The lack of even a pause to refuel is about as unprecedented as I have seen in all of the years I have invested.
It's as if there is a supply shortage up here, with no stock to be found and none to be shorted, so the buyers just keep reaching and reaching and then reaching for more. The rips and have been sold and resold, and it doesn't matter. The dip-buyers have been left at the altar, or for the slaughter, if this market doesn't do some tumbling soon -- or at least some flat-lining to catch its breath. But certainly not its breadth, which it has in spades, hearts, diamonds and clubs, while we are at it.
But everything, every breakout, every spike, pales in comparison to what's driving so much of this market behind the scenes. That's the urge to merge, the rush to get married, even the desire to elope on weekends -- something we haven't seen in eras long since bygone.
So I guess we shouldn't be surprised that two ne'er-do-well companies that tried to merge 15 years ago -- OfficeMax (OMX) and Office Depot (ODP) -- are back at the altar again. In 1997, the Justice Department blocked this merger as being anti-competitive, since it would have led to a duopoly between Staples (SPLS) and Office MaxDep or whatever.
These days it's vital to keep both in the game, because the office-supply business has become a mainstay of everyone from Wal-Mart (WMT) to Best Buy (BBY) to -- most important, where I get all my stuff -- Costco (COST).

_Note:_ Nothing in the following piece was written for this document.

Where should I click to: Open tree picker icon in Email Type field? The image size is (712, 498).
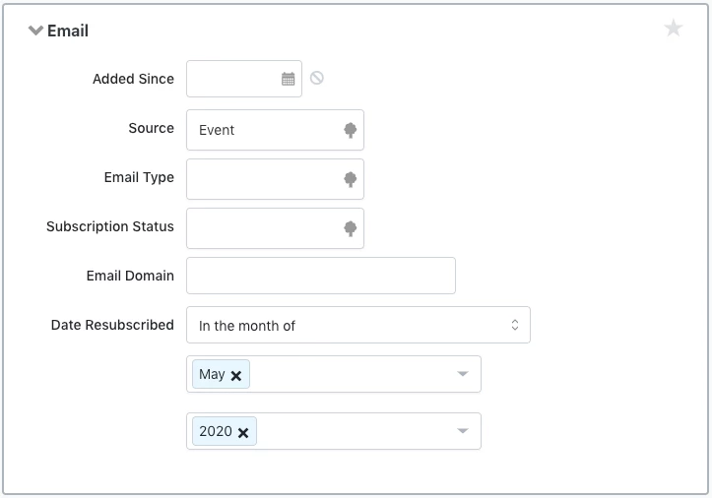coord(350,179)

Sure, this is no surprise, particularly when we have a Justice Department that seems as pro-merger as any Republican antitrust Department I have ever seen -- except that, of course, it's made up of Democrats. But I think what makes this deal all the more intriguing is that, as with so many other stocks that have gotten bids this year, these two had already been huge, huge winners. OfficeMax shares had doubled since August. I know, big deal; Office Depot had tripled in that time.

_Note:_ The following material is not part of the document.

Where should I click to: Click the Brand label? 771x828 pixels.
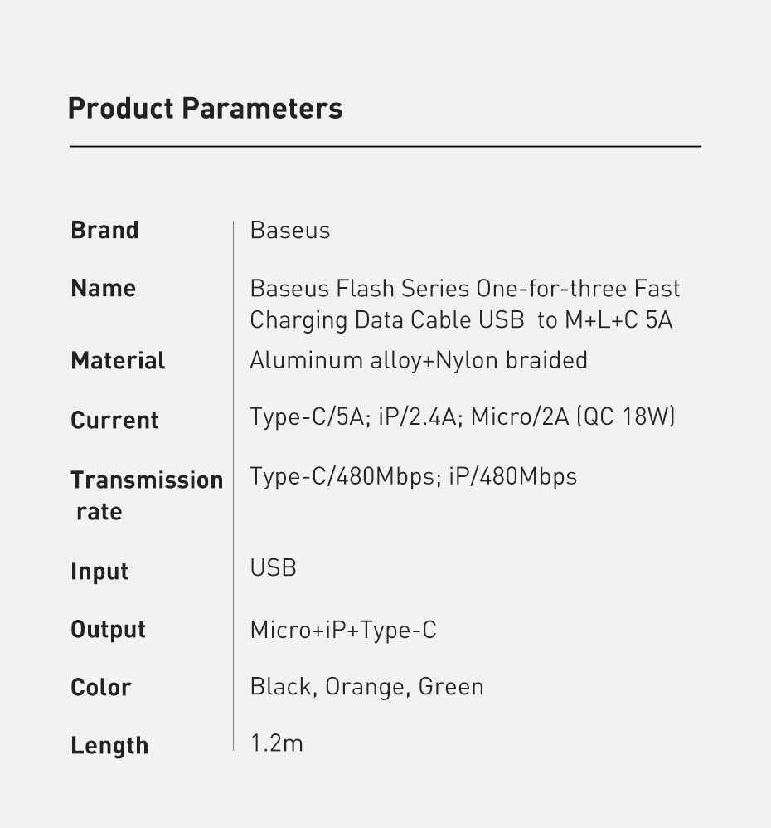[104, 230]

During the sell-the-rips days, both of these stocks would have been sold and shorted 50% ago. Plus, we know that the principal clients of these places, small businesses, are supposed to be dying in the vine -- aren't they? Isn't President Obama squelching the small-business job-creator with higher taxes, as the Republicans love to charge? Maybe he is -- or maybe he just isn't squelching hard enough yet, because otherwise you wouldn't be seeing these kinds of moves ahead of the mergers.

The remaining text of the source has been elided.